The Excitement of Optionality

July 3, 2021 by Ted Seides

After months of work, we are launching two of four new initiatives for Capital Allocators. The first is Manager Meetings, a new podcast in which managers are interviewed by one of their clients. The concept came to me one morning and feels like a triple win: great for the managers to share their story, great for the host to build their relationship with the manager, and great for the community to learn about investment opportunities that have buy-in from a high-quality investor. After all, everyone likes to be first to be the second investor. We have a dozen interviews in the queue and will see what transpires once the word gets out.

The second is developing our premium membership. We created a new website and ripped out the backend to spread the word more broadly, learn what members value, deliver more of it, and cut distractions on the rest. We are learning quickly how to use the data we gather to enhance our content.
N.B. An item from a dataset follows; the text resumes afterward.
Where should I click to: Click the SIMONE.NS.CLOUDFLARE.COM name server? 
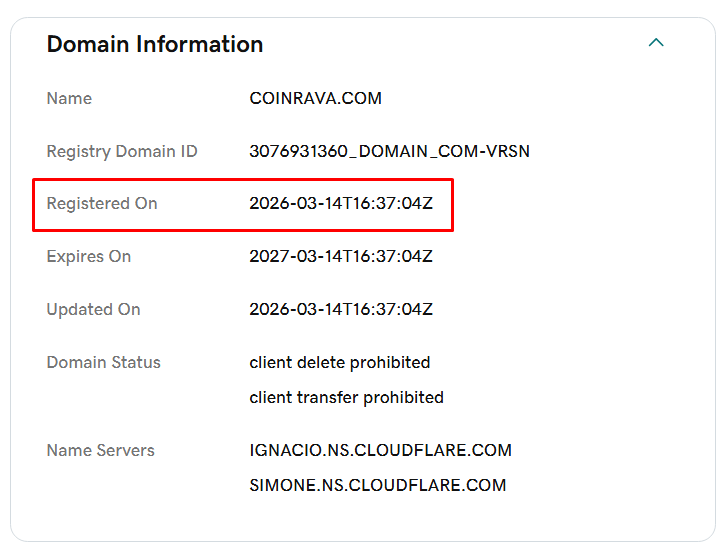coord(377,485)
The other two initiatives will follow: the first cohort of Capital Allocators University in September and the launch of an investment fund for allocators, managers, and friends next year. More on those later.
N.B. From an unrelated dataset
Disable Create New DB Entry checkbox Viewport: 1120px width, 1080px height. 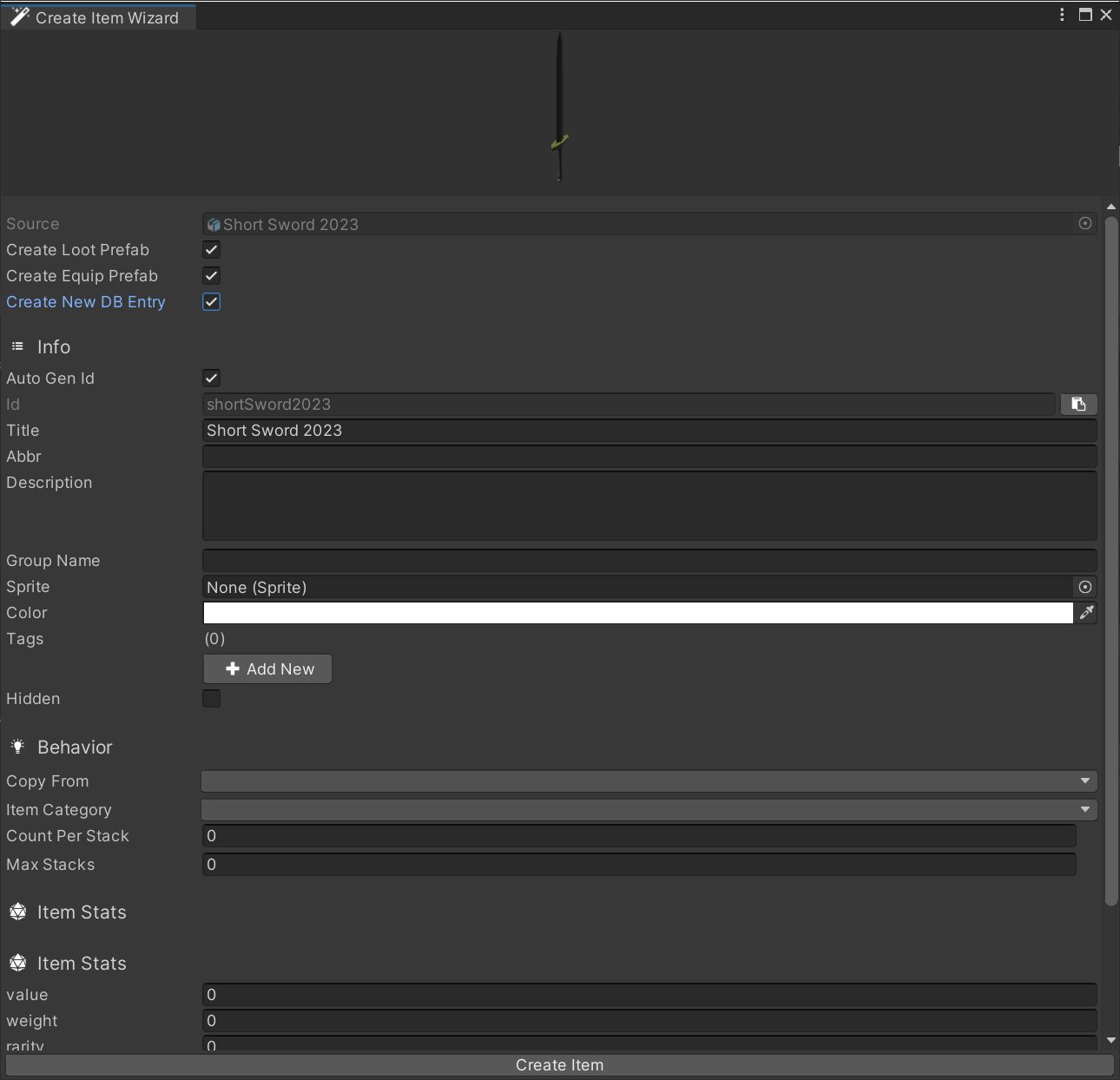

Each initiative helps spin our flywheel faster to compound knowledge and relationships. It’s also a ton of fun and exciting to develop something new that creates optionality.

The precipice of these new ventures reminds me of every time I’ve made a new investment. I do a ton of research upfront, think I have something special, and write the ticket. Each time I’ve funded a new manager, bought a new stock, or grabbed a new crypto token, my optimism about the outcome reigns supreme.

Behaviorally, this excitement exemplifies academic research on overconfidence. We are biased to believe that portfolio changes will boost returns and that our shiny new toy is brighter than the legacy position we exit. Even though investments generally fall short of our rosiest expectations, we are hard-wired to embrace the optionality of the next decision.

Across our new initiatives, I found myself wondering if I am suffering from the same overconfidence bias. I decided to stay wildly optimistic anyway. It’s a heck of a lot more fun than the alternative.